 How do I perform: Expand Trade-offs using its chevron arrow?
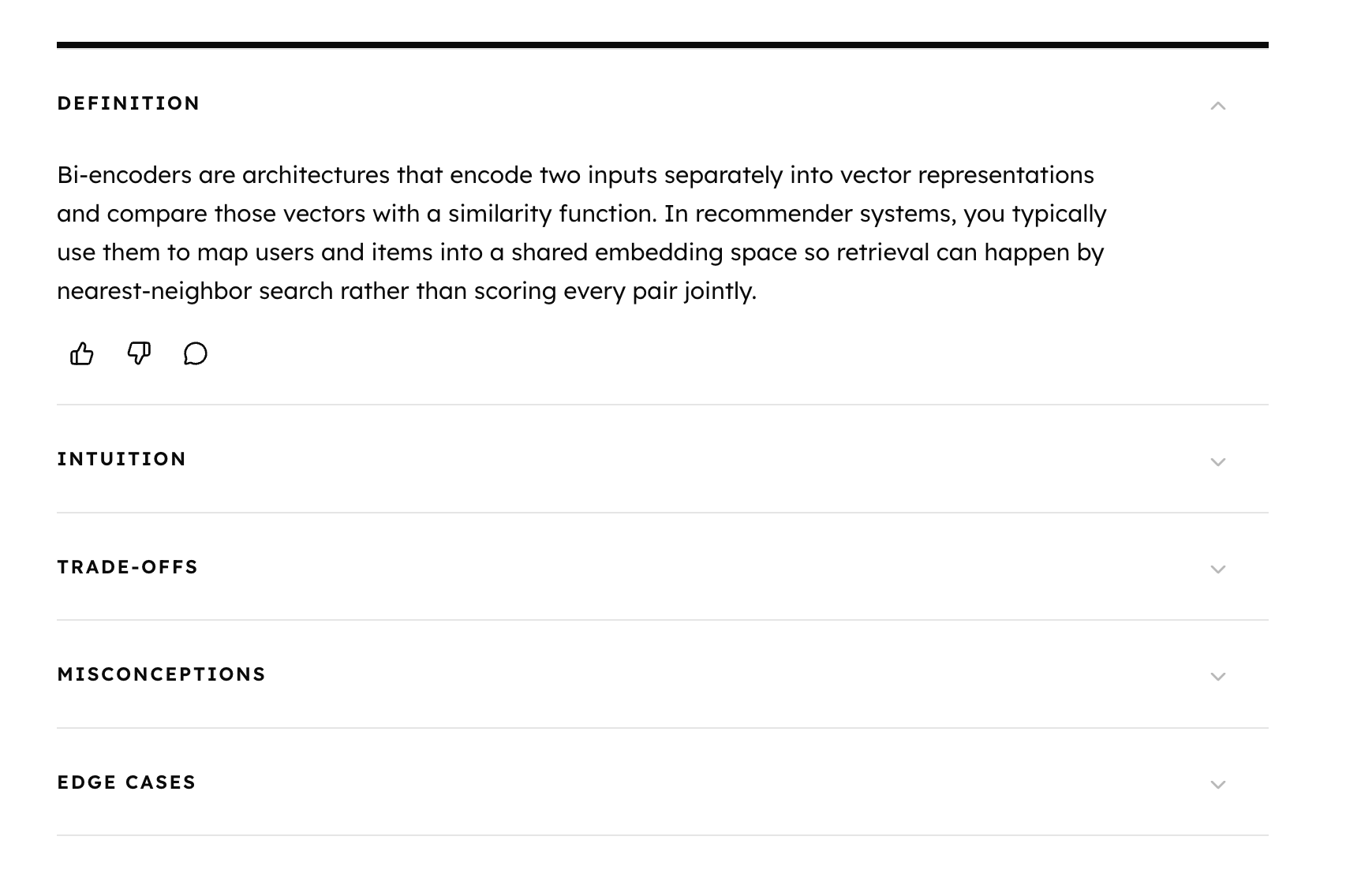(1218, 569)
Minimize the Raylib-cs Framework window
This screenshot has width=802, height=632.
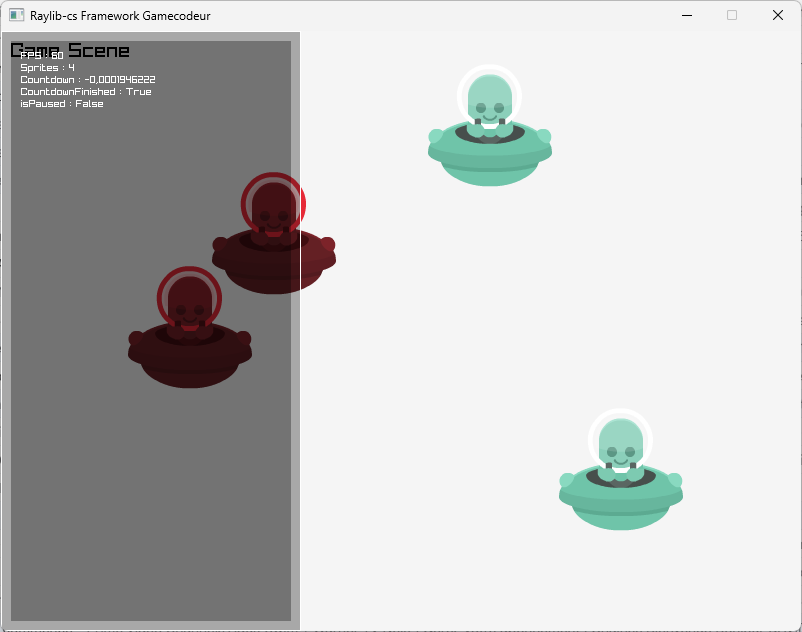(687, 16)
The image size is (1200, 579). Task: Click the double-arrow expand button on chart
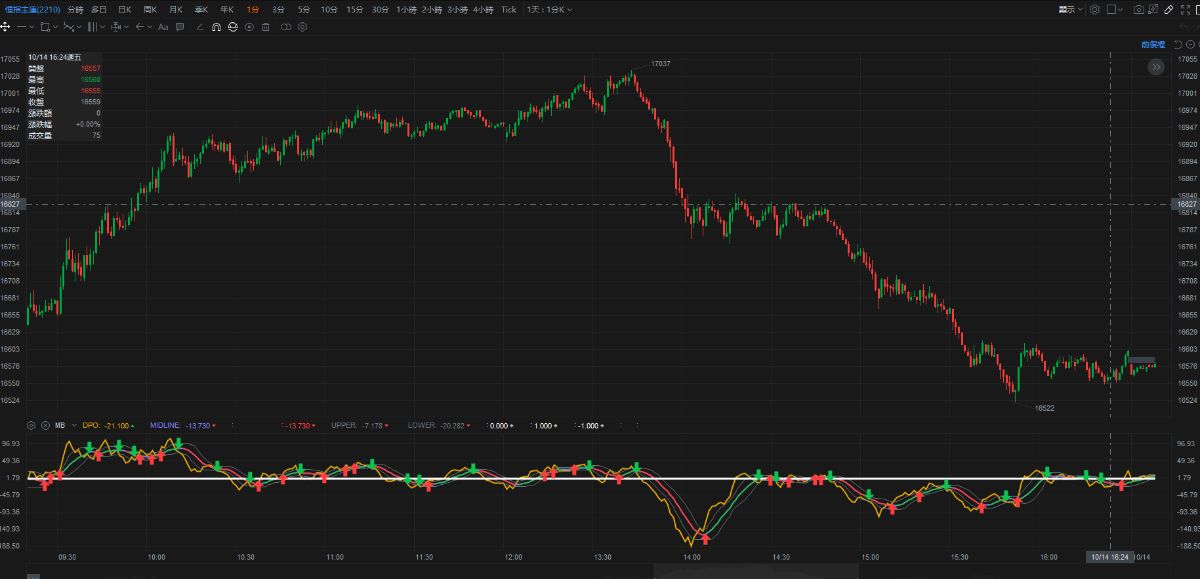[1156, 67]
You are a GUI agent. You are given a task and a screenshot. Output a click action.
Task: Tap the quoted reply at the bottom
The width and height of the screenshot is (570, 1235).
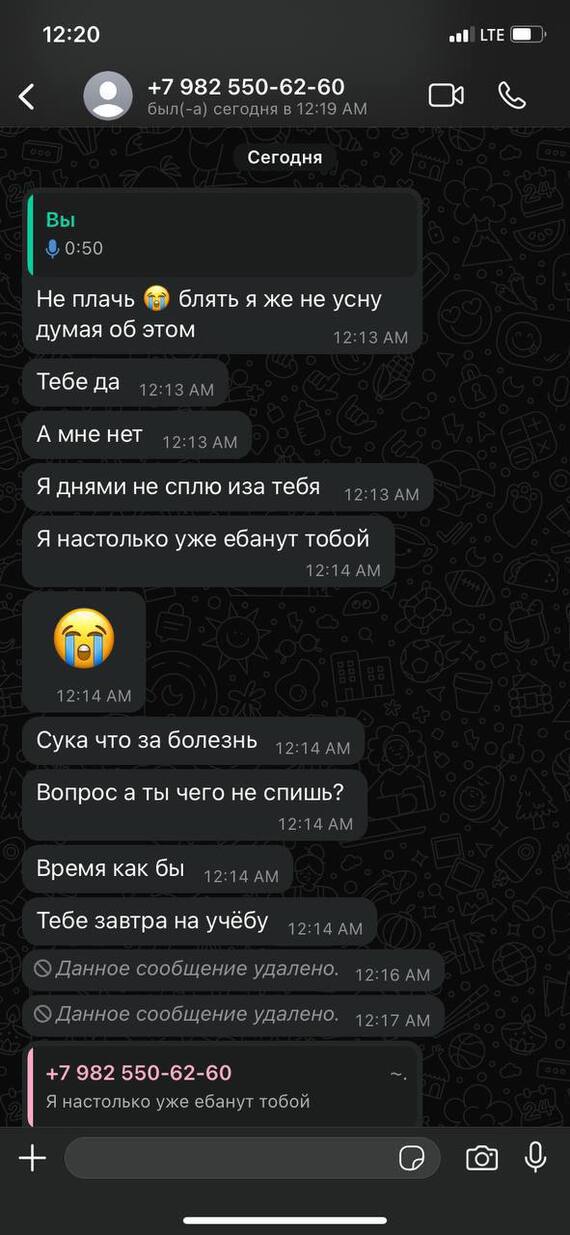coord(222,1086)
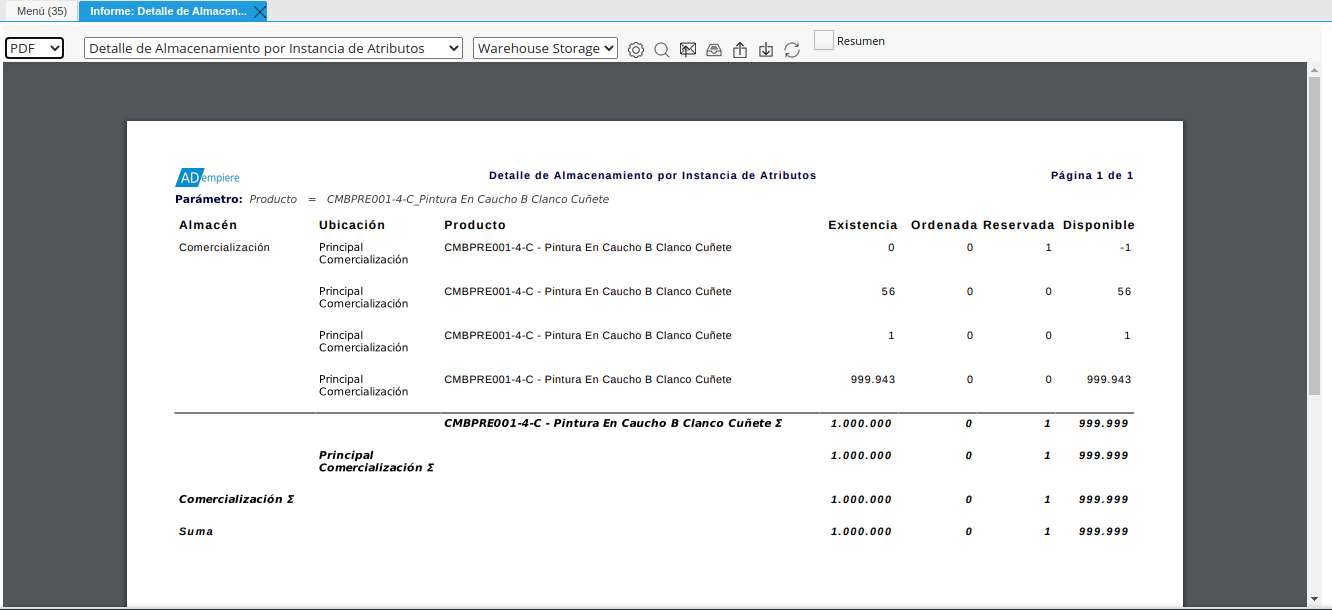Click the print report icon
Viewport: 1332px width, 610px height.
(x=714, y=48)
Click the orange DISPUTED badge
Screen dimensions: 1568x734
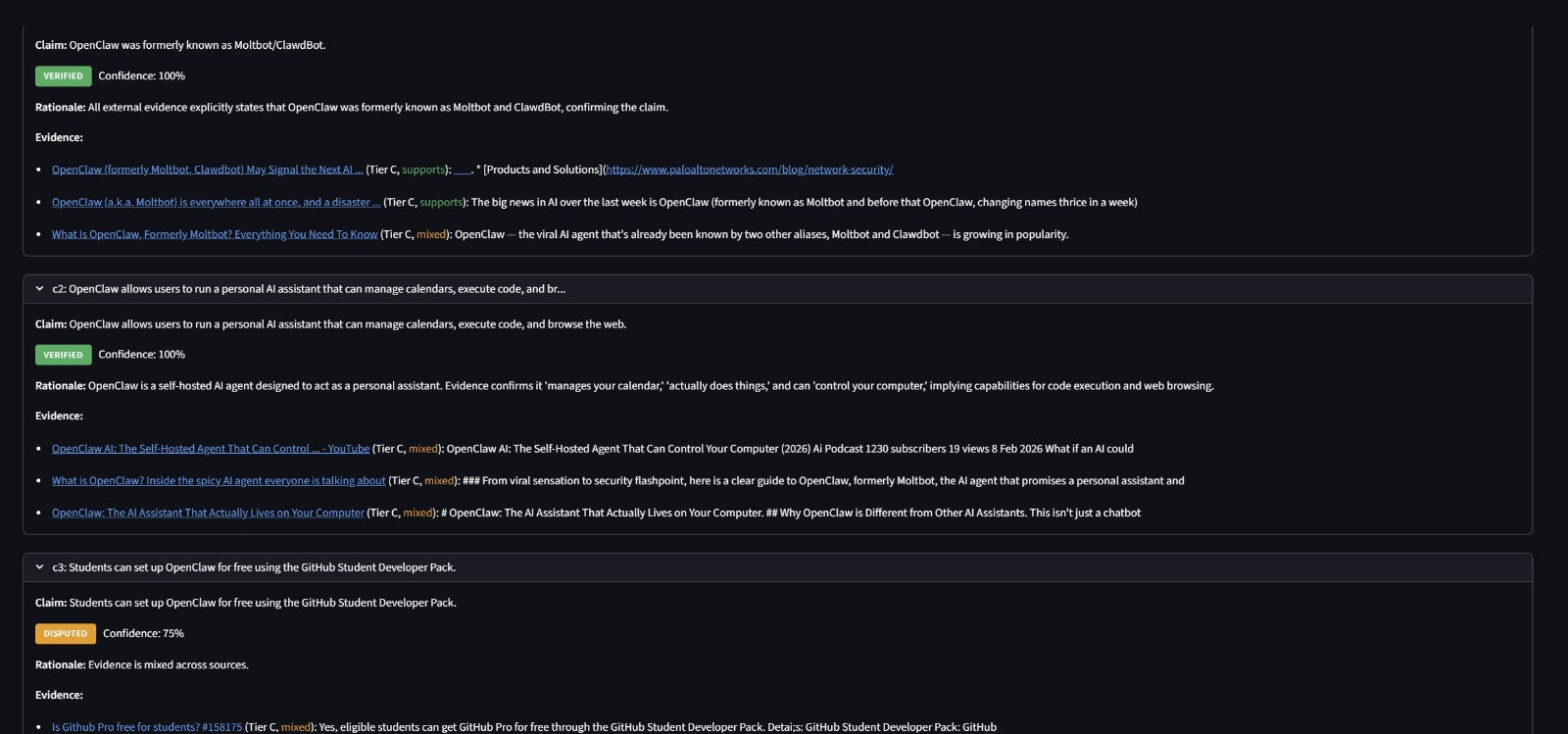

□ □ □ □ □ □ □

# What needs to be done
I would like the lines from the one with "The image size" through the last line of the data above retyped exactly, with pictures left out, please.

# Response
The image size is (1200, 579). Task: Click the double-arrow expand button on chart
[1156, 67]
You are a GUI agent. You are given a task and a screenshot. Output a click action.
Task: Tap the quoted reply at the bottom
The width and height of the screenshot is (570, 1235).
coord(222,1086)
Click the print report icon
Viewport: 1332px width, 610px height.
(x=714, y=48)
Click the orange DISPUTED badge
Screen dimensions: 1568x734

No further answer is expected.